President Milley and Sullivan discuss additional weapons packages with their Ukrainian counterparts

U.S. Army General Mark Milley, Chairman of the Joint Chiefs of Staff, holds a press briefing on the U.S. Army’s withdrawal from Afghanistan, at the Pentagon in Washington, DC, September 1, 2021.

Saul Loeb | AFP | Getty Images

National Security Advisor Jake Sullivan and Chairman of the Joint Chiefs of Staff Gen. Mark Milley spoke with their Ukrainian counterparts, according to a Pentagon reading of the call.

“They discussed the unprovoked and ongoing Russian aggression in Ukraine and international support for the Ukrainian Armed Forces. Sullivan and Milley reaffirmed the United States’ unwavering support for Ukraine’s sovereignty and territorial integrity “, said the call reading with Andriy Yermak of Zelenskyy. office and Commander-in-Chief of the Armed Forces of Ukraine, General Valery Zaluzhny.

The leaders also discussed additional weapon packages.

—Amanda Macias

UN chief calls for demilitarized zone around Zaporizhzhia amid Russian attacks

Secretary-General Antonio Guterres holds a press briefing on the launch of the 3rd Global Crisis Response Group (GCRG) Note on Food, Energy and Finance at UN Headquarters.

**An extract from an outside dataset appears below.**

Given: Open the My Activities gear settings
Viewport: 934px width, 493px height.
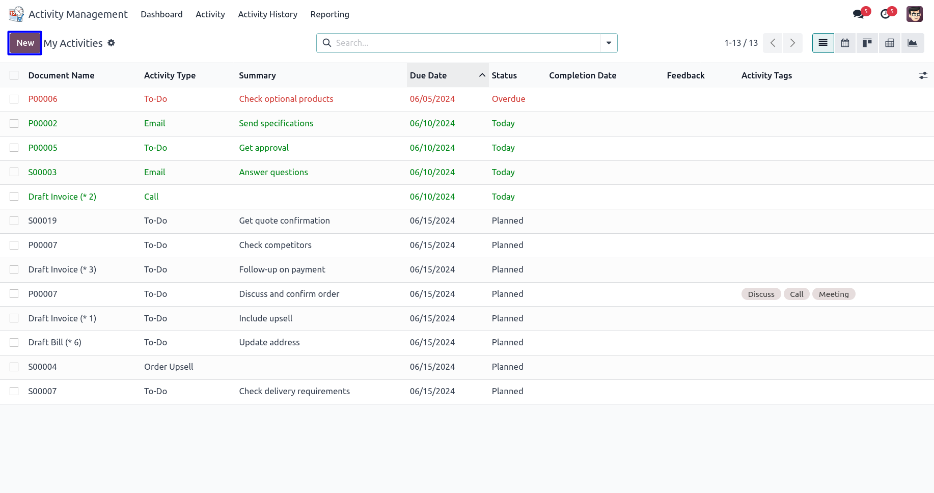Looking at the screenshot, I should click(111, 43).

Lev Radin | Light flare | Getty Images

UN Secretary General Antonio Guterres has called for an end to all military activity around the Zaporizhzhia nuclear complex.

“Unfortunately, instead of a de-escalation, over the past few days new deeply worrying incidents have been reported which could, if continued, lead to disaster,” António Guterres said in a statement.

“We must be clear that any potential damage to Zaporizhzhia or any other nuclear facility in Ukraine, or elsewhere, could have catastrophic consequences not only for the immediate vicinity, but for the region and beyond. totally unacceptable,” he added. .

Guterres also urged Moscow and Kyiv to agree on a path that would grant the IAEA, a nuclear monitoring agency, access to the site.